Hybridization is widespread in fish and constitutes an important mechanism in fish speciation. There is, however, little knowledge about hybridization in mormyrids. F1-interspecies hybrids betweenCampylomormyrus tamandua male x C. compressirostris female were investigated concerning: (1) fertility; (2) survival of F2-fish and (3) new gene combinations in the F2-generation concerning the structure of the electric organ and features of the electric organ discharge.
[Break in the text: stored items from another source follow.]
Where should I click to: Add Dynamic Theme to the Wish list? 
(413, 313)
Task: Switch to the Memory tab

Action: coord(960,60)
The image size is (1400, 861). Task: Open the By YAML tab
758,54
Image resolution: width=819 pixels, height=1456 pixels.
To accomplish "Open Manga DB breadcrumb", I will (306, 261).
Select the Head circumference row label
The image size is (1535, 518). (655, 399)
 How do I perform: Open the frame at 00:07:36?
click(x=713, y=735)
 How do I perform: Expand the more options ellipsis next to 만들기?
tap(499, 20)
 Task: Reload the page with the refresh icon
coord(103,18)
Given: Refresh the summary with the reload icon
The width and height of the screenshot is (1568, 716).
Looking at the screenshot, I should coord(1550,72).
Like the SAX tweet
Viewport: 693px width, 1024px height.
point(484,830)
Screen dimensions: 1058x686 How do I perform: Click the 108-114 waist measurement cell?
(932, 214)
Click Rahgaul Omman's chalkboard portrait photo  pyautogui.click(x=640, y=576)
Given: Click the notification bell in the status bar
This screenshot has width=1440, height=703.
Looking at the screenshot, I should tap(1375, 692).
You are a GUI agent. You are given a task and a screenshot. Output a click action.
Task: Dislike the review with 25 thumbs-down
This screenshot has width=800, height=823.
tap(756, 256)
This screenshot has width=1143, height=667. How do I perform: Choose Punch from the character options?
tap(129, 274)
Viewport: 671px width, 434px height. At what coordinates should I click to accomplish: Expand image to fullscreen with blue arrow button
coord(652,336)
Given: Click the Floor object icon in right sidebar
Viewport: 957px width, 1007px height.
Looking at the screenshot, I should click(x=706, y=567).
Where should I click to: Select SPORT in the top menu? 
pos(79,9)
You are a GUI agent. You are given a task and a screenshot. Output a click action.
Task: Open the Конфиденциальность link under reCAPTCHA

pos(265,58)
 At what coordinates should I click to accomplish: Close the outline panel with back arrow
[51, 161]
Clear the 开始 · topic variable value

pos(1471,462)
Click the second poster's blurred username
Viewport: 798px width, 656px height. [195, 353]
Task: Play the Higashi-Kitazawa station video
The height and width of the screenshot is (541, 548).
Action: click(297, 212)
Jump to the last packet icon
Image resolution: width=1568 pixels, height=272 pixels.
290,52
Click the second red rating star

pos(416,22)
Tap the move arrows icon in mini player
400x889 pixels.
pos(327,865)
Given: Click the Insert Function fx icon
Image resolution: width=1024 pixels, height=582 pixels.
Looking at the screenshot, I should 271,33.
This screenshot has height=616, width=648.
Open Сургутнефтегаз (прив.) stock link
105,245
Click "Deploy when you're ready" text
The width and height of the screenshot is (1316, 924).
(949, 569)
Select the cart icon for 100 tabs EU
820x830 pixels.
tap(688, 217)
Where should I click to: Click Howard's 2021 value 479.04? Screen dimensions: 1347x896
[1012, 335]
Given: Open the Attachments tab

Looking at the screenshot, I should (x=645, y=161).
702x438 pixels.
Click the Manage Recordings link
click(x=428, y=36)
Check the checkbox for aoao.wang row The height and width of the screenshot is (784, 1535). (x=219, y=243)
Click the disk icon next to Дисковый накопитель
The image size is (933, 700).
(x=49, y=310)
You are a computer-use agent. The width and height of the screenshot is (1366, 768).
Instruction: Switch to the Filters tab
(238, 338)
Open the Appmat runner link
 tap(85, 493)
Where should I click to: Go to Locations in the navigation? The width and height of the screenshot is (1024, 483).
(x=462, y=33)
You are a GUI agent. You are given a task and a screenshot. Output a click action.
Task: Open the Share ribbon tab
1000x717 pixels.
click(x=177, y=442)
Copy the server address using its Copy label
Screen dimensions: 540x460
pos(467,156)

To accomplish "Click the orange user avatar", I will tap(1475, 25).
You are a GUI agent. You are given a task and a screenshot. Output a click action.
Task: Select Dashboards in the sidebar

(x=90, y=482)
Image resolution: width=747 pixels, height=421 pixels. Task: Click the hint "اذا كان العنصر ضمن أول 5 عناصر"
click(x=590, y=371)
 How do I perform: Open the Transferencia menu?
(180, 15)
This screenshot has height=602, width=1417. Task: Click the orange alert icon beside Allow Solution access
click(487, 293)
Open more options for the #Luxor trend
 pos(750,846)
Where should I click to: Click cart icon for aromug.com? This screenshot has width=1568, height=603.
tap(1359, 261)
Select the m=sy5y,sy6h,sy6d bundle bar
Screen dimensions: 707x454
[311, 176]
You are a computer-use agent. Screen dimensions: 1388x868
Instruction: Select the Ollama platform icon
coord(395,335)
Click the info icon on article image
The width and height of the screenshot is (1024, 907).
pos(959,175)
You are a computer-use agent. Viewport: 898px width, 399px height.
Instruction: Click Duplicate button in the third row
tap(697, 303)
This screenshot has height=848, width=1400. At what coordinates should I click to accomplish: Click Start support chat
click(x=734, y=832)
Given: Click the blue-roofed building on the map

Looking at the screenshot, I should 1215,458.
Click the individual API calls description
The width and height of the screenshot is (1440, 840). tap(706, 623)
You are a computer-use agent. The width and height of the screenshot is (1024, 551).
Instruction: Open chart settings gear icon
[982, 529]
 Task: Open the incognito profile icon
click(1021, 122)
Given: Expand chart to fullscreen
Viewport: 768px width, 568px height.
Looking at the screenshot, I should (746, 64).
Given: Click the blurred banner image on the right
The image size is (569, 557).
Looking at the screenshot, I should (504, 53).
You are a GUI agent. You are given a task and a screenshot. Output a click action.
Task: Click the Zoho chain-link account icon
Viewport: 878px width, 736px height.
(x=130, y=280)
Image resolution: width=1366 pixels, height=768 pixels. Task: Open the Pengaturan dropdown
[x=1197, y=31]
These F1-hybrids achieved sexual maturity at about 12-13.5 cm total length. A breeding group comprising six males and 13 females spawned 28 times naturally proving these F1-fish to be fertile. On average 228 eggs were spawned, the average fertilization rate was 47.8%. Eggs started to hatch 70-72 h after fertilization, average hatching rate was 95.6%. Average mortality rate during embryonic development amounted to 2.3%. Average malformation rate during the free embryonic stage was 27.7%. Exogenous feeding started on day 11. In total, we raised 353 normally developed larvae all of which died consecutively, the oldest specimen reaching an age of 5 months. During survival, the activities of the larval and adult electric organs were recorded and the structure of the adult electric organ was investigated histologically.